The real world versus the university

May 19, 2019 by

The real world versus the universityby Tony Warren –

Journalist Barbara Kay recently highlighted some disturbing facts from a report on Canadian higher education: “More than one-third of the profs they interviewed identified fewer than 10 percent of their students as ‘fully engaged.’ Over 80 percent of professors said they had dumbed down their course work, and had reduced the frequency and difficulty of assignments.”

For most people figures like these are an abstraction. But from my experience in business I can attest that the “dumbed-down course work” makes it difficult to find employees who can perform in their chosen fields.

Educators at all levels have made it almost impossible for employers to assess the quality of potential employees by destroying the traditional link between students’ test achievement scores and their intellectual capacity. The results have not been great for employers like me.

More than a decade ago, I designed a facility to manufacture large composite parts that I had invented. Each part had a high value and each was easy to sell into the international market. The design of the pilot plant was such that it could produce 10 parts in a 7.5-hour shift.

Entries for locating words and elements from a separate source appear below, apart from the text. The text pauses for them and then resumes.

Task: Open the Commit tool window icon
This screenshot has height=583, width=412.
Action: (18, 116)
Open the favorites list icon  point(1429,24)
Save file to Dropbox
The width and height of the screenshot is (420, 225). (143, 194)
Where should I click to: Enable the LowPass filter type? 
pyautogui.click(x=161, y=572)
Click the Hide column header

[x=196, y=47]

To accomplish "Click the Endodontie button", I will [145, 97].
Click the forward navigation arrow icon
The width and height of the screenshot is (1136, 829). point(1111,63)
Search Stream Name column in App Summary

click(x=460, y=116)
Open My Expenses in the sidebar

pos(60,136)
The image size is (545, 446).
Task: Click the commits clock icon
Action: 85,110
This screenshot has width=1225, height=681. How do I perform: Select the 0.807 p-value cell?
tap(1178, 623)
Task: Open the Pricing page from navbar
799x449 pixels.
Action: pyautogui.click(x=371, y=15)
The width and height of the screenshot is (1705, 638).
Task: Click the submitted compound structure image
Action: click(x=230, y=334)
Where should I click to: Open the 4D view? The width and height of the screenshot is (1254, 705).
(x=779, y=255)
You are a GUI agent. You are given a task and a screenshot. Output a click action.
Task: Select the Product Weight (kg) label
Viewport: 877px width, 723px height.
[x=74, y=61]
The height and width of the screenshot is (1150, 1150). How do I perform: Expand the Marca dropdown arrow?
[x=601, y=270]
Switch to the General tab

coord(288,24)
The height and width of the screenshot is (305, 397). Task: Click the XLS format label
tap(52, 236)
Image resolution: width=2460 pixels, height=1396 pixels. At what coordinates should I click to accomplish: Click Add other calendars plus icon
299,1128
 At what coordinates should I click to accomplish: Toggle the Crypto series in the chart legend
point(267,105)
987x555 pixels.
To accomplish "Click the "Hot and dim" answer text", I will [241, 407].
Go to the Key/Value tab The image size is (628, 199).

The tasks were not difficult to perform. What was required was some care in the placement of the components and the need to work at a reasonable pace because the composite resins we used had specific workable times.

The process required 20 workers, all of whom where high school graduates, mainly in their early 20s.

At no point did all of these workers show up for work every day. They would never call in to say they weren’t going to come to work and they never offered a reasonable excuse when they did show up at work again. There were always a few who showed up late.

The result of this was that we had to hire at least 25 people to do the work of 20. Because there was always at least one person absent, the plant could never produce the full number of parts it was designed to make. We were never able to operate more than one shift. The result was millions of lost revenue and a bad outcome for the business as well as for its 20 employees.